Dès les premières pages, en fait, le fan de la série est complètement pris à revers : Patrick et Angie sont carrément kidnappés par un milliardaire souhaitant les embaucher ! Lequel milliardaire a tout pour lui puisqu'en plus d'être veuf et condamné à plus ou moins court terme sa fille a disparu, et le détective la recherchant aussi. Que vont donc faire Patrick et Angie ? Enquêter, mazette ! Après avoir ronchonné pour la forme (c'est quoi ces manières, vraiment - enlever les gens comme ça pour les convaincre de bosser pour vous ?... (N'importe quoi !) ils vont démêler les fils tout blancs d'une intrigue déconcertante de facilité (au point que quiconque pourvu d'un minimum de neurones parviendra à deviner la fin avec au moins cinquante pages d'avance), casser quelques gueules histoire de répondre aux quotas (oui : il y a des quotas de cassages de gueules dans tous les polars US), s'opposer aux puissants - bref : la routine.
 
Vous me direz que je ne le raconte pas sérieusement mais c'est parce que justement Sacred n'est pas du tout un livre sérieux.
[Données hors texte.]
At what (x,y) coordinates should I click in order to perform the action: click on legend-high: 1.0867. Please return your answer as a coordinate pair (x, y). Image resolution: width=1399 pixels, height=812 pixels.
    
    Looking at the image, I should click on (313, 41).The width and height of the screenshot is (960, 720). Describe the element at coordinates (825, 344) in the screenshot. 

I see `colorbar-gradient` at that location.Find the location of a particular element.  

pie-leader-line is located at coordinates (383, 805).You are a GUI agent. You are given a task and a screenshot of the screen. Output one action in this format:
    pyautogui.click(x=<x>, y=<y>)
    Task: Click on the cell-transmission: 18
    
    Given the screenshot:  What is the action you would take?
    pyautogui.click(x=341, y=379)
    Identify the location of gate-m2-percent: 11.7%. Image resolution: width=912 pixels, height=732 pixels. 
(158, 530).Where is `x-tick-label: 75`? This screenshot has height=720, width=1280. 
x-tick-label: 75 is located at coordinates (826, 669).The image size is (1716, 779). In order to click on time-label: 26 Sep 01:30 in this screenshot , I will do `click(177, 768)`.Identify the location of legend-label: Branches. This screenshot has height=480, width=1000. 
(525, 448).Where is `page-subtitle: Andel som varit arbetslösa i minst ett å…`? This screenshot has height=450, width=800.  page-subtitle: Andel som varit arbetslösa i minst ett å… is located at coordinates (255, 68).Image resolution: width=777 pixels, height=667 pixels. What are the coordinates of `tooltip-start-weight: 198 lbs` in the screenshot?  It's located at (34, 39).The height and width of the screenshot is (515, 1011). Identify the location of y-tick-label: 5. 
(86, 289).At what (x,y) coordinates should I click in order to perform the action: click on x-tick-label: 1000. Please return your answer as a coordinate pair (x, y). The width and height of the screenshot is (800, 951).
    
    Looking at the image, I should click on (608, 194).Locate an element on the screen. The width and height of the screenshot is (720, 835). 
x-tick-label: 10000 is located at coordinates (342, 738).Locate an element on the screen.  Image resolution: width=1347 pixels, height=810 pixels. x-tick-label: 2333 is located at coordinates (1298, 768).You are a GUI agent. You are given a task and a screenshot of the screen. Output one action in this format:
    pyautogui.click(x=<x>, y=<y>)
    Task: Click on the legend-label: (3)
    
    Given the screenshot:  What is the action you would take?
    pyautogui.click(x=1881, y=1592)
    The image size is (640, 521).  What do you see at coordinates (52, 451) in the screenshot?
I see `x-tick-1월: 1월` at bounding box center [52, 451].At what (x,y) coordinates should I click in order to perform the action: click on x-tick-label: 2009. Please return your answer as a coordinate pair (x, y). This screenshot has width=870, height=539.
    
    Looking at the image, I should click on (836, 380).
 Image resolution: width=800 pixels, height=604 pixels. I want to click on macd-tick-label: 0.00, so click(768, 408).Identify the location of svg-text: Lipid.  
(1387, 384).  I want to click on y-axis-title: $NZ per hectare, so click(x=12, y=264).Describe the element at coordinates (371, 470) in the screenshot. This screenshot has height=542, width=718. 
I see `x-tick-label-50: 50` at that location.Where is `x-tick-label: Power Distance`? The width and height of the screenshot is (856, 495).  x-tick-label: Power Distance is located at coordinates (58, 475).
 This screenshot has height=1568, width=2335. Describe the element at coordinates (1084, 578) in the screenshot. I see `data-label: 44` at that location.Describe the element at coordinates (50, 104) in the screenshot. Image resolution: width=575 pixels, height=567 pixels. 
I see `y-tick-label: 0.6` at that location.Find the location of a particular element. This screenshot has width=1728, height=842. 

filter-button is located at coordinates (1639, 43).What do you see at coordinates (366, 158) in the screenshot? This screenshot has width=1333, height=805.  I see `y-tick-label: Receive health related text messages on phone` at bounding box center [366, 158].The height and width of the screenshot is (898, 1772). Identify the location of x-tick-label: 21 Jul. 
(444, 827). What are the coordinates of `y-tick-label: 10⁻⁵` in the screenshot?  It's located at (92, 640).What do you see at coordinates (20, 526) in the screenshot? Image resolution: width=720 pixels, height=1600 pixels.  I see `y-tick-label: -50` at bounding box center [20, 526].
Après deux romans incroyables de noirceur et d'intensité, Lehane semble avoir voulu se détendre, jouer un peu avec les caractères de ses deux héros et livrer une intrigue ressemblant beaucoup plus à un pastiche de cette littérature hardboiled qu'il aime tant qu'à un roman de Dennis Lehane tel qu'on l'imagine. Pour vous dire : il y a même des moments franchement burlesques - oui oui... vous avez bien lu. Le lecteur attentif soupçonnait d'ailleurs déjà Lehane d'aimer l'humour noir et l'ironie la plus cruelle (Cf. le début complètement décalé de Darkness, Take My Hand ou certains dialogues particulièrement enlevés dans Shutter Island ). Avec Sacred , il explore à fond cette autre facette de son talent, moins poétique parce que moins crépusculaire et moins évidente parce que beaucoup plus codifiée (il est probable qu'un lecteur n'ayant jamais ouvert un bouquin de Chandler ou de Spillane n'y verrait qu'un polar moyen, d'autant plus décevant qu'il viendrait d'un grand écrivain)... mais plutôt séduisante - à condition bien sûr de ne pas attendre de Sacred les émotions fortes (sinon insoutenables) provoquées par un Darkness....
 
En somme un Lehane mineur (situé d'ailleurs à part de la série Kenzie - Genaro dans les bios anglo-saxonnes) qu'on conseillera sans doute de lire après tous les autres... mais qui reste néanmoins réussi.